債権・ゴルフ会員権・棚卸資産などの相続財産はどのように評価すればいい?
相続財産のなかで、当ホームページでは他のページで土地・建物や株・投資信託・公社債、骨董品・美術品や保険金の評価方法を説明しています。
その他にも、評価をしなければならない相続財産があります。以下に、それらの評価方法を説明していきます。
預貯金
評価額 = 預入高 +(既経過利子の額-源泉所得税相当額)
貸付金などの債権
貸付金、売掛金、未収入金、預け金(預貯金以外)、仮払金、その他これらに類するものについては、次のように評価します。
評価額 = 元本の価額 + 利息の価額
※元本の価額とは返済されるべき金額
※利息の価額とは課税時期現在の既経過利息
ただし、その債権金額の全部または一部について、被相続人の死亡時において、回収不能であるなど一定の事実が発生しているときは、その金額は元本の価額には含まれません。
一般動産
一般動産とは、事業用の機械及び装置・器具備品・車両運搬具や一般家庭用の家具・什器・衣料・車両、農耕用動産などです。評価をするときは、1個または1組ごとで評価します。ただし、少額なものはそれぞれ一括して、一世帯、一農家、一旅館などで評価をします。

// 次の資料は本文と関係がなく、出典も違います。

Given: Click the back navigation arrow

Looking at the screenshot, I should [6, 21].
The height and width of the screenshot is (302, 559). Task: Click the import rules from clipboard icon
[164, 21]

評価額 = 売買実例価額、精通者意見価格等を参考に評価した金額
※精通者意見価格とは、プロの鑑定士による評価額をいいます。
売買実例価額、精通者意見価格等が明らかでない場合
評価額 = 新品小売価額 - 経過年数に応ずる償却費の額(償却方法は定率法)
電話加入権
電話加入権とは、NTTと契約しているものをいいます。そのため、PHSや携帯電話の加入権は評価しません。
取引相場のある電話加入権
評価額 = 課税時期における通常の取引価額
取引相場がない電話加入権
評価額 = 電話取扱局ごとに国税局長の定める標準価額
ゴルフ会員権
取引相場のある会員権
評価額 = 課税時期における通常の取引価格 × 70%
※取引価格に含まれない預託金等がある場合には、返還時期に応じた預託金等の額を加算します。
取引相場のない会員権
株式制会員権
株主制会員権とは、ゴルフ場の株式を買うことで会員となるものです。株式制会員権の評価は以下の通りです。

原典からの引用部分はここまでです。